_WHAT IS EXPECTED_
Within the listing below, the lines to output run from the one containing "Screen dimensions: 1691x951" through the one containing "Given: Select the Bookings bookmark icon"; copy them exactly and nothing else.

Segment Start: RECORDS FOR THIS TASK

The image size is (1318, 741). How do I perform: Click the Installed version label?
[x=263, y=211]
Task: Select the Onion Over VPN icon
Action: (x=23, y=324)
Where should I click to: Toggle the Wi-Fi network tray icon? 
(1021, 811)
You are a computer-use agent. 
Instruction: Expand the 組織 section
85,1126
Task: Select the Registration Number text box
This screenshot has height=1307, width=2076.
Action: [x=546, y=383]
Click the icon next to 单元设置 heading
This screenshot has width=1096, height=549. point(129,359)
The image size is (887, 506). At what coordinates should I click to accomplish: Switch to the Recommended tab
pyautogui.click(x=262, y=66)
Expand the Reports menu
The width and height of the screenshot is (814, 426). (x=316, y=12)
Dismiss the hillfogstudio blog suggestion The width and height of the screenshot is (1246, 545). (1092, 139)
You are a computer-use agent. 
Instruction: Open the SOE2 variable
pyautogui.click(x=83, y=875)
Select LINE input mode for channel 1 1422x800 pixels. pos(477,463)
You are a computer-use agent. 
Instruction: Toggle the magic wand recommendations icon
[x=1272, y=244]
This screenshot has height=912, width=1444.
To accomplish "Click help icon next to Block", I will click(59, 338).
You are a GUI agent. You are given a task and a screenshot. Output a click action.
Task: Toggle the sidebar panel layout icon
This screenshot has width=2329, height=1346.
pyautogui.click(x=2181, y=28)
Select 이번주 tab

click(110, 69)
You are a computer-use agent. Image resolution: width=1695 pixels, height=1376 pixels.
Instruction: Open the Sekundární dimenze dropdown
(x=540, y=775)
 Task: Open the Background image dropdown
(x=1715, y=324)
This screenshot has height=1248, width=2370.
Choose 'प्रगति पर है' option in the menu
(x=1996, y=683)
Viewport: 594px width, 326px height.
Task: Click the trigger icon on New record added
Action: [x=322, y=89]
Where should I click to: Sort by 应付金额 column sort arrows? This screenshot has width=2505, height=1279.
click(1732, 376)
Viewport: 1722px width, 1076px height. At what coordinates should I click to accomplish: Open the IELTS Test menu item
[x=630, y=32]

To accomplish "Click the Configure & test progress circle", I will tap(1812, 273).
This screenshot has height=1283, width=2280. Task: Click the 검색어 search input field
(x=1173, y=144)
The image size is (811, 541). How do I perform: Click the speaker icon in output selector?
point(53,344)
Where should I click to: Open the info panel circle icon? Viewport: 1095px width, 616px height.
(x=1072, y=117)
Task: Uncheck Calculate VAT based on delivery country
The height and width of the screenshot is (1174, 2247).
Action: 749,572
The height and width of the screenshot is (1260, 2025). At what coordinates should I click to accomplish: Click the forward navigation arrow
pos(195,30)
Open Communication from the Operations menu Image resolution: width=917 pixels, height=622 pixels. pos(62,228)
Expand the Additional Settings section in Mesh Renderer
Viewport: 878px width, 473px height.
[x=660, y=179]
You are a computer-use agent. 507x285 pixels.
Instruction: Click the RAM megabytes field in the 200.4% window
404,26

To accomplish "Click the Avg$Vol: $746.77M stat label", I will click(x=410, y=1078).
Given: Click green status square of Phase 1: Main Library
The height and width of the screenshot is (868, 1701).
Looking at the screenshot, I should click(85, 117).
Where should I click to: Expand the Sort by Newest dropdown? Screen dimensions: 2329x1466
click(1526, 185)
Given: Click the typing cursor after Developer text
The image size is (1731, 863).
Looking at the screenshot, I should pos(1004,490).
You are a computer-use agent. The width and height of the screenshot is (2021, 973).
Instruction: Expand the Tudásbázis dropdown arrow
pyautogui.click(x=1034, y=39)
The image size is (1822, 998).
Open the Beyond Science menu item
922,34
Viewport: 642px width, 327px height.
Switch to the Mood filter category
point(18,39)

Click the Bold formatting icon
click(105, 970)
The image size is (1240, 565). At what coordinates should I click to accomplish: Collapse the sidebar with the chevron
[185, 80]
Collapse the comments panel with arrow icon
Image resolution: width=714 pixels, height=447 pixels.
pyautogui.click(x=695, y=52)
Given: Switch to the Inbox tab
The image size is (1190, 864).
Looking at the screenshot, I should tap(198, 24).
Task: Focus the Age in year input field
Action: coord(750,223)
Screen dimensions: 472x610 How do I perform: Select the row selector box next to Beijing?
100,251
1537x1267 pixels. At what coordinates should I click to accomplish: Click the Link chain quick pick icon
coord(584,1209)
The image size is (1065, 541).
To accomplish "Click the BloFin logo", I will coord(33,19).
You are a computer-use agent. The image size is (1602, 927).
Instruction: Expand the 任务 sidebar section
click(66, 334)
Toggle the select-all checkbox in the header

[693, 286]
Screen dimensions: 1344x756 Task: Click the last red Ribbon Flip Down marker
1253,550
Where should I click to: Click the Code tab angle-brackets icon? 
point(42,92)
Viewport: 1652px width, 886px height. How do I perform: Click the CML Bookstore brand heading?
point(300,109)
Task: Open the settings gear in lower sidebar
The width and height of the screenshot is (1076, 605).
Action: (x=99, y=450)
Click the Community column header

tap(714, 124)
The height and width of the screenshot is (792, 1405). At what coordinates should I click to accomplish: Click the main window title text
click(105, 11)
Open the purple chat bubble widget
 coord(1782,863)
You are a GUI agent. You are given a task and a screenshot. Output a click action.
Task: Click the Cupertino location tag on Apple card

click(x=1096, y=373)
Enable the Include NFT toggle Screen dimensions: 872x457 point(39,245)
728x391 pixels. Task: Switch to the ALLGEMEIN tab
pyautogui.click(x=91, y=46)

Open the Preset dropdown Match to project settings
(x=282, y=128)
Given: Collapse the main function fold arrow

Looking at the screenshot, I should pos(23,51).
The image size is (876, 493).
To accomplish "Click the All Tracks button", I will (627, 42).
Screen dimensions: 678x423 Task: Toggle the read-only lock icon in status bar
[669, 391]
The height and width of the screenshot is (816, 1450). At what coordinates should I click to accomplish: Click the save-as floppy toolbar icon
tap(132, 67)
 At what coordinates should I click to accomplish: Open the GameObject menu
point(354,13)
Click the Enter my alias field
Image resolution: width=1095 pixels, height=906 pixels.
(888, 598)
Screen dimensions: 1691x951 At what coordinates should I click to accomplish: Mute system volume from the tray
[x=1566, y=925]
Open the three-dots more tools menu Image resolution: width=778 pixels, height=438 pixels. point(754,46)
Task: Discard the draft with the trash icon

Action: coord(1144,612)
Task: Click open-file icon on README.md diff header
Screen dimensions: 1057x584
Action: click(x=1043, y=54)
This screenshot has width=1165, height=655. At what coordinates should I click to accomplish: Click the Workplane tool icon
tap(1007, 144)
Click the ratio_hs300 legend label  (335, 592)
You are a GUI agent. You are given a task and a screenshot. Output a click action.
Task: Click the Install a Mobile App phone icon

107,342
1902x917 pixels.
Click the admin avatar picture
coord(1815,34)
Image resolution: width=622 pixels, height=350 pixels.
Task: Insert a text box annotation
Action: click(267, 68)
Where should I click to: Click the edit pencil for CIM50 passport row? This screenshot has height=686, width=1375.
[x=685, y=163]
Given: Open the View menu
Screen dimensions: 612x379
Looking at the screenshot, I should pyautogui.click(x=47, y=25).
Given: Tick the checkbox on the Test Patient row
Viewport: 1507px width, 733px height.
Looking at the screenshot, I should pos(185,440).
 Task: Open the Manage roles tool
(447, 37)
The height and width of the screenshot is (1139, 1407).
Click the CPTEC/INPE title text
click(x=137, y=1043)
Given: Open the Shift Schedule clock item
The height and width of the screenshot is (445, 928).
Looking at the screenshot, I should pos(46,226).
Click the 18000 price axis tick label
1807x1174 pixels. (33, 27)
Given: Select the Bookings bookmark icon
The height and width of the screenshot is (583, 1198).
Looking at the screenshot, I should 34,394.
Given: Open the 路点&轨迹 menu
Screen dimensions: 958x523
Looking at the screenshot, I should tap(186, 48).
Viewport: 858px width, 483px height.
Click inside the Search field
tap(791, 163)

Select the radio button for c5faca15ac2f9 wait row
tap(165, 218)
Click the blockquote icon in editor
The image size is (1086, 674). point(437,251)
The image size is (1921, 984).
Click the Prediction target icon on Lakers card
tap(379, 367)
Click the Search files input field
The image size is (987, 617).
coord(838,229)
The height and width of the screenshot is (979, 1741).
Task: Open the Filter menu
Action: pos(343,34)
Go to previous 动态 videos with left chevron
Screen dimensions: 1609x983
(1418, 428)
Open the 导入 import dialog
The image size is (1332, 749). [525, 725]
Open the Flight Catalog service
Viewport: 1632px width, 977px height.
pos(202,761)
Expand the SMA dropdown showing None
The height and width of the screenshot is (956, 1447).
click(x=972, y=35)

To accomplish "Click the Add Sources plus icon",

Segment End: RECORDS FOR THIS TASK

_TASK SOLUTION_
Screen dimensions: 1691x951 At what coordinates should I click to accomplish: Mute system volume from the tray
[x=1566, y=925]
Open the three-dots more tools menu Image resolution: width=778 pixels, height=438 pixels. point(754,46)
Task: Discard the draft with the trash icon

Action: coord(1144,612)
Task: Click open-file icon on README.md diff header
Screen dimensions: 1057x584
Action: click(x=1043, y=54)
This screenshot has width=1165, height=655. At what coordinates should I click to accomplish: Click the Workplane tool icon
tap(1007, 144)
Click the ratio_hs300 legend label  (335, 592)
You are a GUI agent. You are given a task and a screenshot. Output a click action.
Task: Click the Install a Mobile App phone icon

107,342
1902x917 pixels.
Click the admin avatar picture
coord(1815,34)
Image resolution: width=622 pixels, height=350 pixels.
Task: Insert a text box annotation
Action: click(267, 68)
Where should I click to: Click the edit pencil for CIM50 passport row? This screenshot has height=686, width=1375.
[x=685, y=163]
Given: Open the View menu
Screen dimensions: 612x379
Looking at the screenshot, I should pyautogui.click(x=47, y=25).
Given: Tick the checkbox on the Test Patient row
Viewport: 1507px width, 733px height.
Looking at the screenshot, I should pos(185,440).
 Task: Open the Manage roles tool
(447, 37)
The height and width of the screenshot is (1139, 1407).
Click the CPTEC/INPE title text
click(x=137, y=1043)
Given: Open the Shift Schedule clock item
The height and width of the screenshot is (445, 928).
Looking at the screenshot, I should pos(46,226).
Click the 18000 price axis tick label
1807x1174 pixels. (33, 27)
Given: Select the Bookings bookmark icon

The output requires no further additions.